Я чувствую, я знаю, что то, что я жива, что я здесь, имеет прямое отношение к Мадам. И вот она не отпускает меня отсюда. 20 лет я танцевала у нее, и 20 лет после ее смерти. А она как будто считает, что еще мало, что у меня есть еще силы, какой-то запас. «Если у тебя мягкие руки — танцуй», — это она цитировала древних. «Какое счастье — владеть своим телом», — говорила Мадам, глядя, как я выделываю сочиненные ею фортели и еще добавляю от себя — от избытка, от кипения…

А сейчас я пойду до холодных удобств, там по пути накувыркаюсь! Всего-то на гору взойти, не так и далеко, но я падаю и в рыхлом снегу переворачиваюсь раз за разом, не находя точки опоры. В конце концов встаю.

— Мадам, я бы не встала, если бы не любила Вас 40 лет (нет, любила больше!), если бы не танцевала 40 лет подряд. Эти кульбиты стоят тех фортелей…

Мои легкие ноги, на которых сейчас истлела плоть и кожа висит мешком, мои мягкие руки, похожие теперь на коровьи копыта, вспоминают вдруг, на что были способны. Я благодарна им, рукам и ногам. Но вот что важно: участие Мадам во всей моей прекрасной безумной Любутке. Не она ли смотрит с высоты (или это только луна?), как я кувыркаюсь в ночном снегу, осыпающем искры, пытаясь встать и найти свои валенки? Ах, не несет ли меня уже по реке Забвенья? Но я не забыла, я помню: Орфей, это я, Эвридика, оглянись на ту, которую ты любил… Это последнее, что было у меня на сцене. Я отважилась, несмотря на свой возраст, пройти под серым покрывалом смерти. Молодые прекрасные девушки прекрасны под этим покрывалом. Но я отважилась… Не может быть, чтобы Мадам не оглянулась тогда из сфер… Оглянулась, раз я осталась здесь.

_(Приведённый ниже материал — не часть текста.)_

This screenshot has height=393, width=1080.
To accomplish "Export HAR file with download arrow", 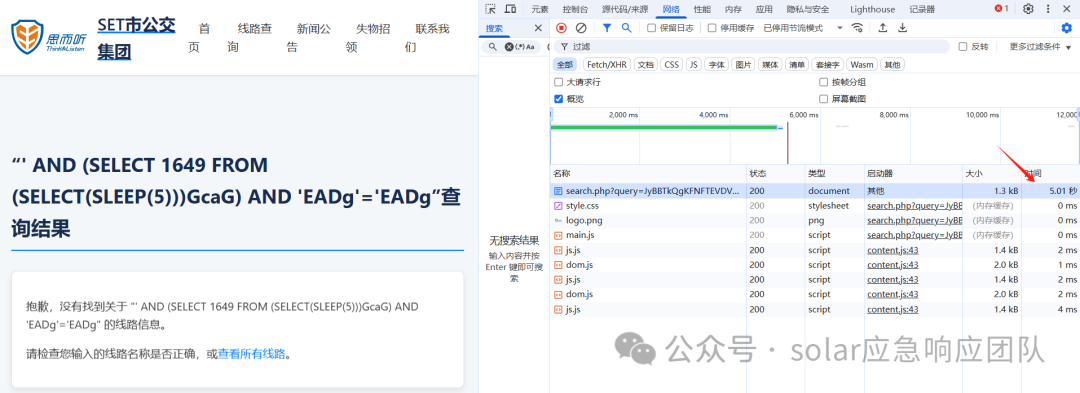I will 902,28.
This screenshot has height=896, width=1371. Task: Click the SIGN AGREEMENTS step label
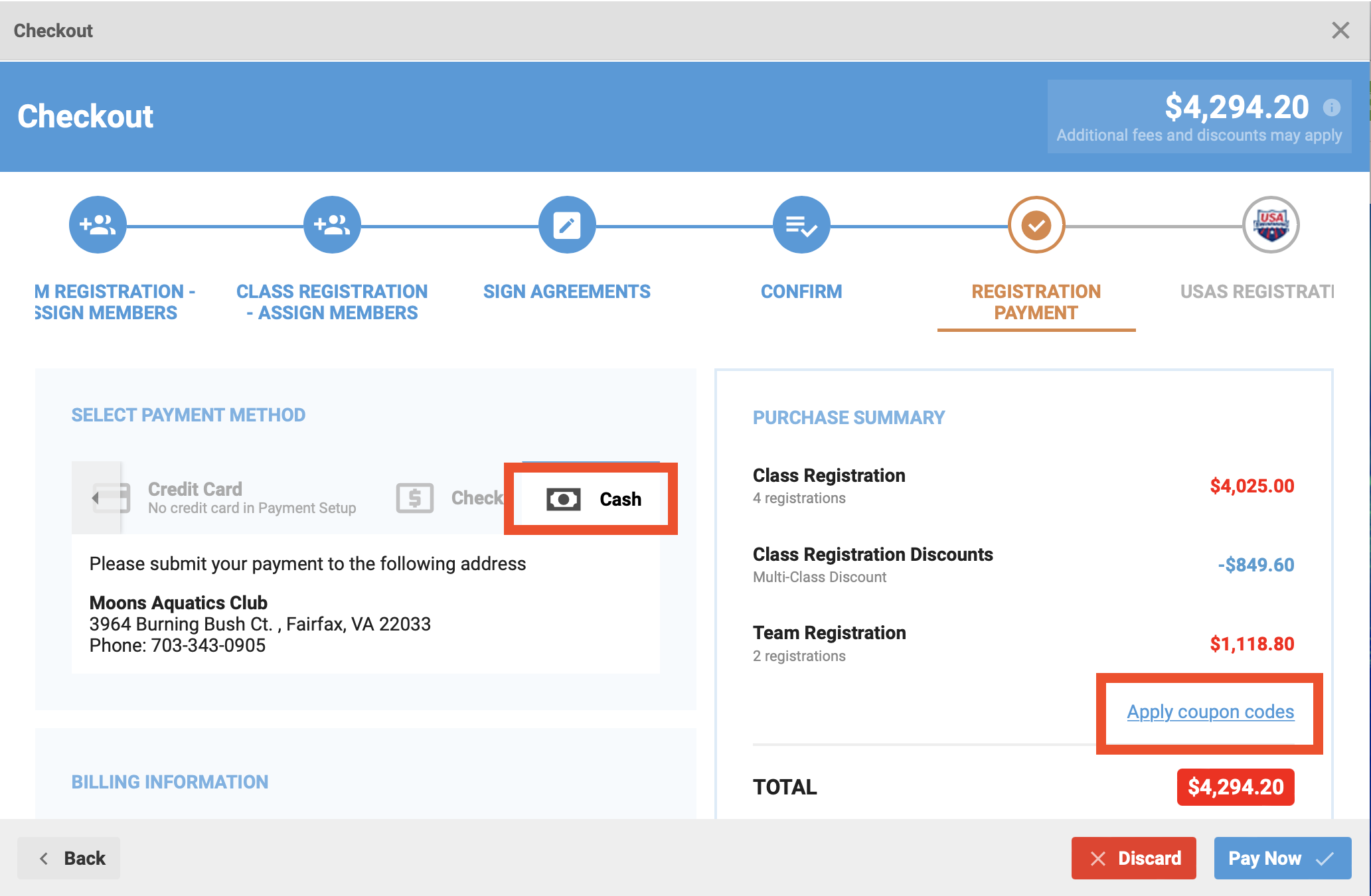click(x=567, y=291)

Мне не раз снилось, что Мадам пришла на мои занятия. Молча. Я не удивлялась и не пугалась.

Последний мастер-класс я закончила Эвридикой. Как играли они, родные мои скрипка и фортепьяно, как молили они небеса! Так играют только в последний раз. Я ушла насовсем, ни разу больше не ступала босой ногой на ковер зала и сцены. Болезнь уже валила меня, эти бедные ноги я везла на выступление обвязанные примочками. Но голландцы этого не узнали, не заметили ничего. Они накидали мне много денег. Деньги на строительство зала в Любутке. Я еще смогла бы вести занятия на голосе. Мадам даже в последние месяцы, когда от боли (рак печени) полулежала перед нами на подиуме, выпевала свои уроки.

Я никогда не буду вести свои занятия, у меня кончился запас эллинизма, опали меха, исчез голос.

Маша с мужем похитили голландские деньги, купили машину. Неважно, что денег не хватило бы на зал, я бы заработала еще… Но случилась смерть главной, последней моей мечты (задачи). Если бы это не Маша, а кто угодно другой, я бы еще поднялась… Библию, которую отдавала им на хранение (от пожара), завернутую в одеяло, они отдали, без одеяла, правда, а деньги — нет.